Mas reduzir o tamanho do reservatório significa também diminuir a energia armazenada, uma vez que no período de chuvas os grandes reservatórios acumulam água para geração posterior. Em períodos de estiagem, o trabalho é inverso, o que exige o acionamento de outras fontes para dar segurança ao sistema.

"Como o governo tem um planejamento hidrotérmico, essa escolha exige uma energia de segurança térmica, já que sem água essas hidrelétricas param de funcionar", afirmou Augusto Rodrigues, diretor de comunicação empresarial da CPFL Energia, em recente seminário. Em 2006 e 2007, por conta de atraso na obtenção de licenças ambientais para hidrelétricas, o governo federal fez leilões contratando térmicas a gás natural e a óleo diesel, mais caras e mais poluentes que os empreendimentos de fonte hídrica. "Houve um aumento da energia térmica, que em 2001 mal representava 4% da matriz e hoje responde por mais de 10%, por conta do atraso nas hidrelétricas", diz Alquéres.

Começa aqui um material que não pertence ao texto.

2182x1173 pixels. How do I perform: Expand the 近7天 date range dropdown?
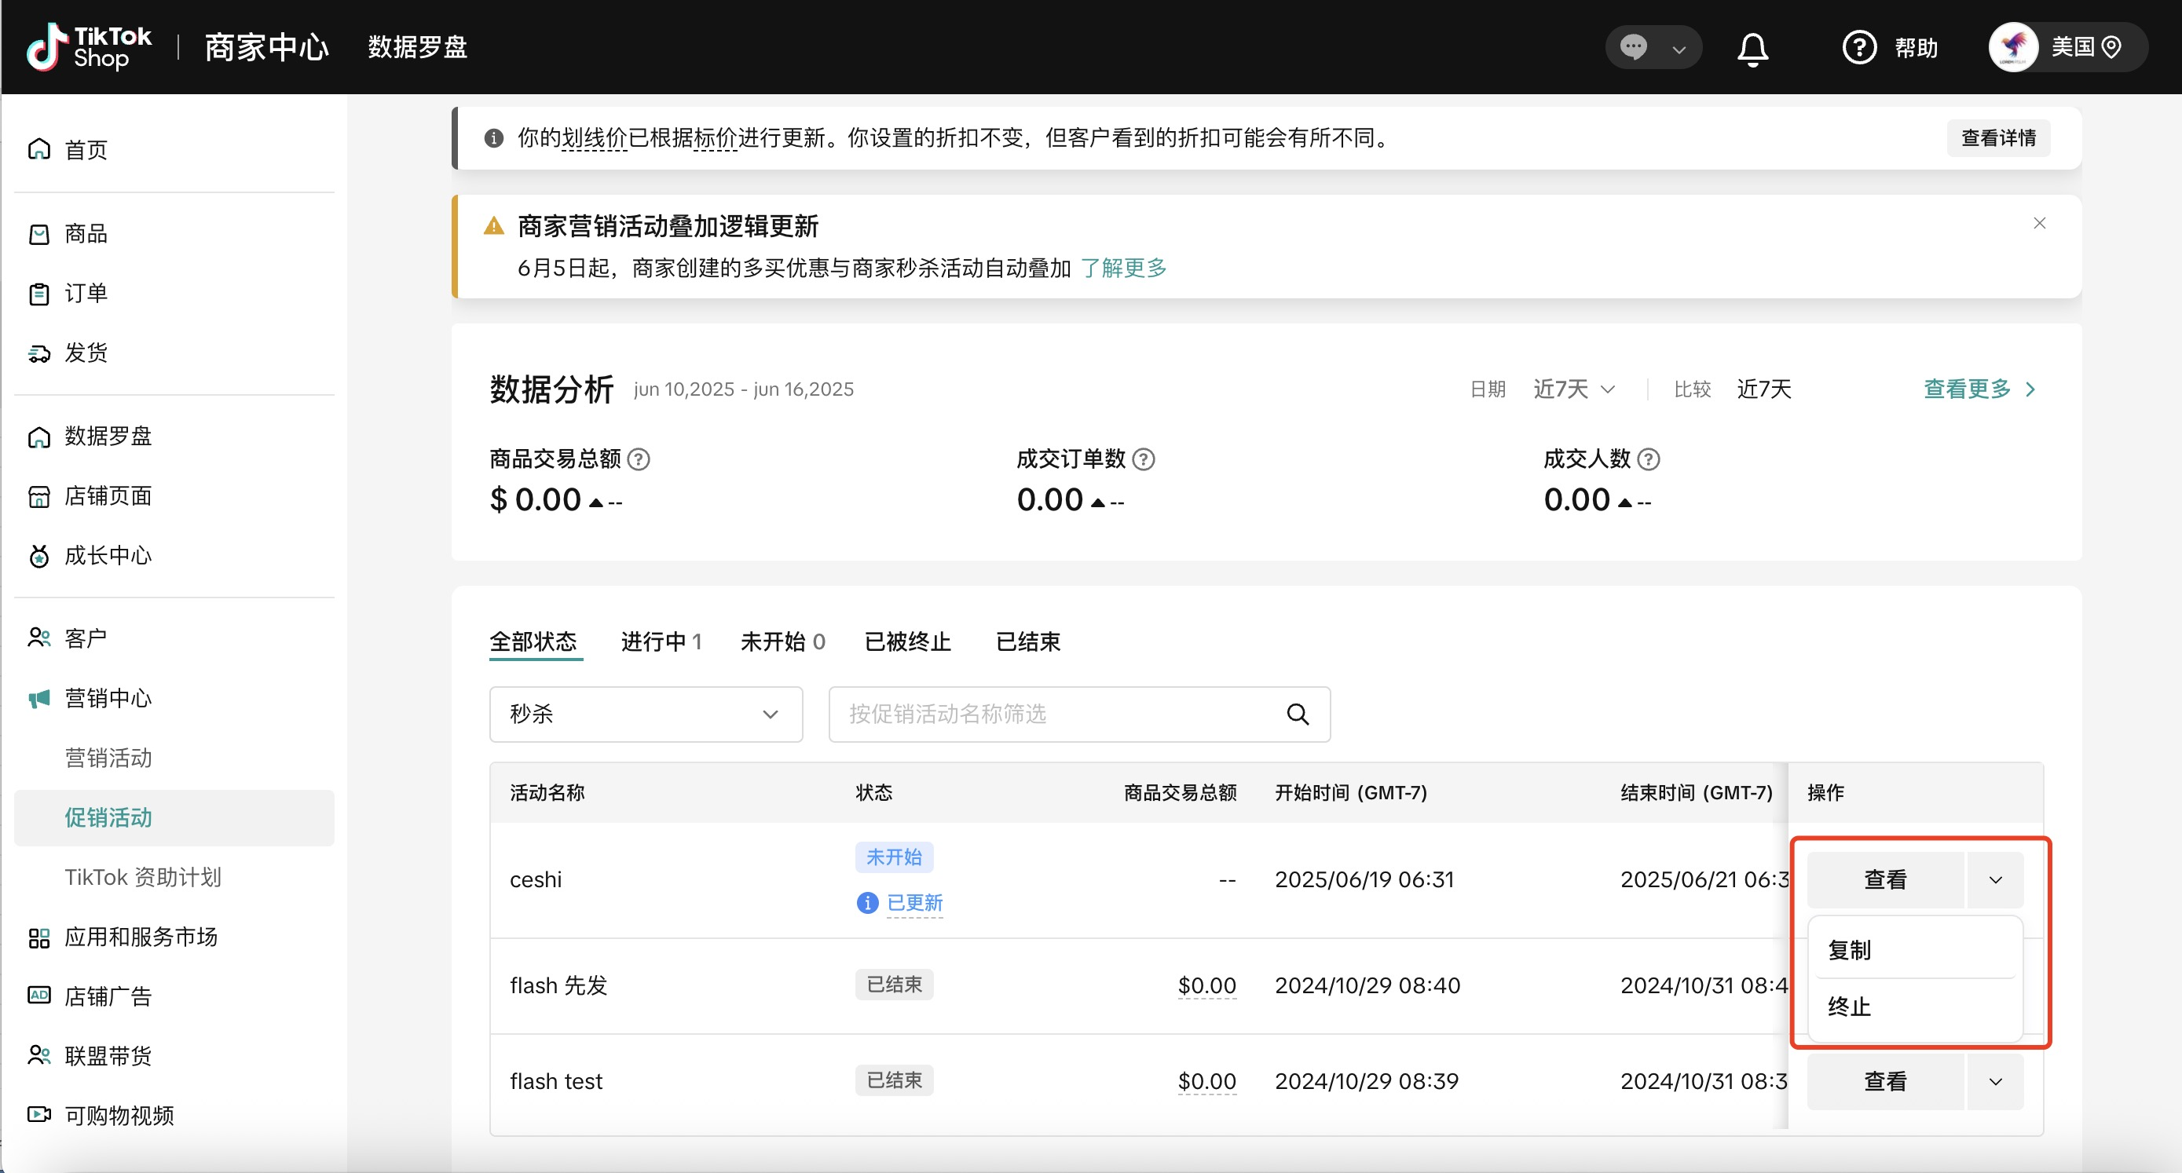coord(1574,389)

Em paralelo, ampliar ainda mais o uso da energia eólica, que deve pular de 1 mil MW para 7 mil MW em 2015, também exigirá esforços. Boa parte dos empreendimentos fica no litoral da região Nordeste, que tem no turismo uma importante fonte de receita local. "Será que os prefeitos dessas cidades vão querer continuar expandindo e instalando centenas de usinas com estruturas grandes ao longo da costa, com ventiladores poluindo a visão da orla?", questiona um especialista.

Apesar dos muitos questionamentos, o balanço entre oferta e demanda no setor elétrico nos próximos quatro anos é de tranquilidade, segundo a EPE e as empresas. Nas contas de Tolmasquim, haverá uma folga de até 5.000 MW médios no período, sendo que 70% da expansão de capacidade até 2020 já está contratada. "Podemos crescer sem sobressaltos no setor elétrico", afirma. Para um executivo de uma distribuidora, com o recrudescimento da crise mundial, o excedente de energia elétrica deve superar 1% em 2011, uma folga pequena por conta dos atrasos da entrada em operação de algumas usinas térmicas a gás. Mas a entrada gradual das usinas do rio Madeira fará o excedente chegar a 4,5% em 2012 e a 8% em 2014, o que sinalizaria baixo risco de déficit no abastecimento à rede nesse período.

Um dos grandes desafios que se impõem diante de tantos novos projetos de energia elétrica, sem contar a exploração gradual do pré-sal, e que exige a gestão de uma ampla rede de fornecedores, está no financiamento. Para equacionar esse problema e aumentar os recursos disponíveis em infraestrutura, no fim de dezembro, o Ministério da Fazenda anunciou um conjunto de medidas para buscar aumentar a participação do mercado de capitais na infraestrutura. Hoje grande parte da carteira de crédito ao setor com vencimento superior a cinco anos está concentrada em três bancos: BNDES (60%), Caixa Econômica Federal (15%) e Banco do Brasil (12%).